Approval Voting: Instead of getting one choice, each voter chooses as many ideas as they would approve of. If everyone puts the same idea on their list then everyone should be satisfied with that idea. Discard ideas that have little or no approval. I liked to use multiple rounds of this to focus on a select few.

Force Fit: The idea is to take one idea and find a way to make it work with another. The results are often very creative. Don’t jump in too early, but if the team is at loggerheads over two ideas, ask them if they can think of a way to combine them. Don’t suggest how they might combine them. If you get a reply along the lines of, “We can’t have…” ask them, “Why not?”

Positive Statements: Don’t allow negative campaigning over ideas.
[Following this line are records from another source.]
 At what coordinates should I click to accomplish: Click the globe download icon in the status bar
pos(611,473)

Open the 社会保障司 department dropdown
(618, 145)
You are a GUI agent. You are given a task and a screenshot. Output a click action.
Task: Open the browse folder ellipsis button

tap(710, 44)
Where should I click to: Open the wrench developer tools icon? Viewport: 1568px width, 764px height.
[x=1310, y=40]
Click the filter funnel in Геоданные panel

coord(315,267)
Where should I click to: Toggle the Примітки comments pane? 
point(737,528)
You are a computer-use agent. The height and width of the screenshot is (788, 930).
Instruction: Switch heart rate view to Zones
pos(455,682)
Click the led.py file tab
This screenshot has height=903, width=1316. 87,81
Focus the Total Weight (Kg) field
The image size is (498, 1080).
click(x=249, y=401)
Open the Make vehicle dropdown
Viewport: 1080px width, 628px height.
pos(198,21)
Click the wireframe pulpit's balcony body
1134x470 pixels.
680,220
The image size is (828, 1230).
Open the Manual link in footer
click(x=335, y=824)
You want statements that start with, “This is a good idea because…” not statements that start with, “That is a bad idea because…” There is a big emotional difference between the two and attacking leads to defensive and stubborn behavior which will make satisfaction more difficult.

Backup: If you get down to two ideas that can’t be combined despite begging and pleading on your part, suggest that the teams discard those two ideas and go back to the short list of ideas from earlier in the session and select one of those. Sometimes in a power play the goal ends up being to deny the other side more than get something in particular. If that seems to be developing, backup and have the team re-look at some ideas that had modest support earlier.

I believe that what the team does with their chosen idea is far more important that what idea they choose. The little creative choices all along the rest of the process will, in the end, matter more than the starting idea.